The Left Alliance wants Finland to be developed in a balanced way. We are a party for the entire country. Sustainable well-being of people and the environment across the country is a must.

There are lots of resources and strengths in Finland, both in cities and rural areas. Urbanisation is a global megatrend that can also be seen in Finland. It cannot be stopped, but it can be kept under control. At the same time, living in the countryside must be possible in the future as well. Basic services must be available everywhere.

Political measures can influence the development of regions through infrastructure, education or economic and housing policy, for instance. In this respect, the needs of the Helsinki metropolitan area, central rural cities and sparsely populated countryside are distinct in Finland.  Confrontation should not be built between them.

Leftist regional policy must be effective. It develops the country on the basis of the specific strengths of each region, identifying the special characteristics of the regions and takes overall security of supply of the country into consideration.

Goals of the leftist regional policy:

  • Growth pacts must be concluded to develop provincial urban regions. They can improve the accessibility of the regions. Railway projects, for instance, are of paramount importance to the vitality of many regions.
  • Each Finnish region must have a university or university of applied sciences, also sufficient secondary education places must be available in each region.
  • Funding for the maintenance of the basic traffic infrastructure of sparsely populated areas must be secured. Particular attention must be paid to the quality of winter maintenance. Public transport, including demand responsive transport, must be developed into a valid alternative to car use.
  • A high-speed broadband network must cover all of Finland.
  • The Mining Act has to be revised so that the decision on establishing mines is included in the scope of local democratic decision-making, society receives fair compensation from the profits of the companies and environmental aspects are better taken into account.
  • In addition to tourism and other service industries, sustainable farming and other food production providing jobs and self-sufficiency must be developed in rural regions.
  • In revising the general transfer system, sparse population and island status must be criteria for increased general transfers. General transfers should also encourage service cooperation transcending municipal boundaries.

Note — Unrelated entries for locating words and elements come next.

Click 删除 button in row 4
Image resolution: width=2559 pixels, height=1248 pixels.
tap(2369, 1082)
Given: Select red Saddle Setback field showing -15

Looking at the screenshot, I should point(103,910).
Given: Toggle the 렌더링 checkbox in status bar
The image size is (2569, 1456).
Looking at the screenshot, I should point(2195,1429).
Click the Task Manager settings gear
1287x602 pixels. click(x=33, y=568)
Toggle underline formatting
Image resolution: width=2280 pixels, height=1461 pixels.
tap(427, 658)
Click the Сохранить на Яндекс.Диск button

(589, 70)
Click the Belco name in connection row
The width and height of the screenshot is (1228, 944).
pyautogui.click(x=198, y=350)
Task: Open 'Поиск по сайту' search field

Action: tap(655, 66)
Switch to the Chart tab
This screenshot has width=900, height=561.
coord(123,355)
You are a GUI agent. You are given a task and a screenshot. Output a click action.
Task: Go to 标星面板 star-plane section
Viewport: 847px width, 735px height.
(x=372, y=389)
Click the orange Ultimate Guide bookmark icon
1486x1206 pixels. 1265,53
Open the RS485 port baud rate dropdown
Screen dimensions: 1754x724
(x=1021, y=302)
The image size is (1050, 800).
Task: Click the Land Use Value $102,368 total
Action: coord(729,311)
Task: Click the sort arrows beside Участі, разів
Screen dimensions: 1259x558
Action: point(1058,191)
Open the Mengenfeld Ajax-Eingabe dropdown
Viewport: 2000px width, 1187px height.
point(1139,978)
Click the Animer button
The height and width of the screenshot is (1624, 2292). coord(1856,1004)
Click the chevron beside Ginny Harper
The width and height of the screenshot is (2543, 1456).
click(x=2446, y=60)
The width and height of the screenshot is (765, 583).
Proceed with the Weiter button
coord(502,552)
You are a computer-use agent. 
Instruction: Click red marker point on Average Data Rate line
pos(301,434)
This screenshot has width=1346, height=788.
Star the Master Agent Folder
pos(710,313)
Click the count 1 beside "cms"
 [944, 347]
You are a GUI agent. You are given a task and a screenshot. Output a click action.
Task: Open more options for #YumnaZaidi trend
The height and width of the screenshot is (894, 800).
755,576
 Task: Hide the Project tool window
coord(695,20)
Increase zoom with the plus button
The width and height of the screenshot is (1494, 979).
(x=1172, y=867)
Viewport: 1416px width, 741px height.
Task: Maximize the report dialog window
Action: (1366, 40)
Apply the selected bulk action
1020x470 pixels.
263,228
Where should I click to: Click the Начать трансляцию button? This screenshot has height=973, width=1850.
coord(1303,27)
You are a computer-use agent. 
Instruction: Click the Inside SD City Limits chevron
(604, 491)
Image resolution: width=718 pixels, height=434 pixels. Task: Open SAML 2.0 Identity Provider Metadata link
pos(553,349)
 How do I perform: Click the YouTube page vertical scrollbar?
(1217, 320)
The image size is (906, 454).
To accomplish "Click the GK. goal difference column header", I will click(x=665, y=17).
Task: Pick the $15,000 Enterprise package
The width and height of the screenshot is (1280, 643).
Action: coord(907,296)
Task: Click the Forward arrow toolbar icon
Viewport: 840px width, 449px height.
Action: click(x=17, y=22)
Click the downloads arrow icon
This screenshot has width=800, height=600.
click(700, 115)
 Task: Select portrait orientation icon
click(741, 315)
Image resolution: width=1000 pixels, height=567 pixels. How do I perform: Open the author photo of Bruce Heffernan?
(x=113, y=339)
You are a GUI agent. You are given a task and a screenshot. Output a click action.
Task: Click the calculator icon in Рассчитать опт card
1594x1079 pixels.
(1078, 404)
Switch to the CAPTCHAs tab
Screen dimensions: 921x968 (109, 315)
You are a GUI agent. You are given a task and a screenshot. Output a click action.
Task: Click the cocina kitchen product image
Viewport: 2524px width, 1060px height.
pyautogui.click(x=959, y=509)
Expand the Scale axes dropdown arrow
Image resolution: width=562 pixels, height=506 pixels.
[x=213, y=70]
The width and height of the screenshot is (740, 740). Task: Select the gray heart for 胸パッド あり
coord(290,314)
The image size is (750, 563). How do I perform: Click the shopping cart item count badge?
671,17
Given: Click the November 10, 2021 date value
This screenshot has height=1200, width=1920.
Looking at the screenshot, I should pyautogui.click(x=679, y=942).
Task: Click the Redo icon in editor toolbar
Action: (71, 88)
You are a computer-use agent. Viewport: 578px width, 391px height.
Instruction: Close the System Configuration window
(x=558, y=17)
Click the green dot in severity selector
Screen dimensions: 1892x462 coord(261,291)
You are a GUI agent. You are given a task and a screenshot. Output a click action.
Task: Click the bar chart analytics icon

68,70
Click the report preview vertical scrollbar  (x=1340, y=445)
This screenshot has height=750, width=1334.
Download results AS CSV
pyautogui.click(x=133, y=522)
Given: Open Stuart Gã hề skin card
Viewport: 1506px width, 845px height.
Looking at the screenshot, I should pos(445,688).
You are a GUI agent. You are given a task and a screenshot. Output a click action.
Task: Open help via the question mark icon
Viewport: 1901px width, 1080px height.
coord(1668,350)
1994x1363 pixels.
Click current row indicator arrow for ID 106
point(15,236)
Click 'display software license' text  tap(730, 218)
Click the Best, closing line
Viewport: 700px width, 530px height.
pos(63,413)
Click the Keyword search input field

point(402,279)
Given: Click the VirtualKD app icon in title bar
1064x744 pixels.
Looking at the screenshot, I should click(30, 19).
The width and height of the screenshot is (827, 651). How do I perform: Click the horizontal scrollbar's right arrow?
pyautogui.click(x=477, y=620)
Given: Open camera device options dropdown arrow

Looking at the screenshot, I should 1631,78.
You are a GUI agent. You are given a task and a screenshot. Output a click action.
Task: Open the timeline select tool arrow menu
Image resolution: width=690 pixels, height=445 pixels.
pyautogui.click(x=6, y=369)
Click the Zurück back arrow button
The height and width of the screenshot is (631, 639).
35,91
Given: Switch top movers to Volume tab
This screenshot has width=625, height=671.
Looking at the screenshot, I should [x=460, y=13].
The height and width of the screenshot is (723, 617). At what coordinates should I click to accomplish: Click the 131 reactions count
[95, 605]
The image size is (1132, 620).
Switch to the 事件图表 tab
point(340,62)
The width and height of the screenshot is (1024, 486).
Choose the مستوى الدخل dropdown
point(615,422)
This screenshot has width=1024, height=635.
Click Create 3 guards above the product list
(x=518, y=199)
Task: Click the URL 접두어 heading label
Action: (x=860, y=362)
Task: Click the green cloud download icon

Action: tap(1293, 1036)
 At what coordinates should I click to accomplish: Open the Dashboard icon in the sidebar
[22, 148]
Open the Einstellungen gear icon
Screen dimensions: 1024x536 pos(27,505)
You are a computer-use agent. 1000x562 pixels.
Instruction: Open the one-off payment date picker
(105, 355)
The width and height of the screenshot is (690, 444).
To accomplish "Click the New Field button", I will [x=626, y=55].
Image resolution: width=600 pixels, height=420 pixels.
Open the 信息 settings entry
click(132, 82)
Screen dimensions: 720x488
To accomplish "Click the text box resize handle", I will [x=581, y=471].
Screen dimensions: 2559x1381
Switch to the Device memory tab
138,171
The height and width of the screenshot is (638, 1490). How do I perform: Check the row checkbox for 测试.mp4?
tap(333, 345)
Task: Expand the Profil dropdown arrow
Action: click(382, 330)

The general transfers granted to municipalities should match their duties.
  • In reforming social and health services, the economic burden on municipalities should be transferred to counties, and to the state in particular.
  • Mobile services and services delivered to home must be developed specifically for the needs of residents of rural municipalities.
  • Each municipality must offer well-being services
  • Develop the funding models distributed by the state to cities in a more equal direction. Investigate the possibility of expanding the MAL agreements on land use, housing and transport also into urban regions with under 100,000 residents and take geographical equality into account in support procedures.
  • Investments must be made in nature conservation in rural and sparsely populated areas because e.g. valuable natural and cultural environment sites and groundwater areas are located in them.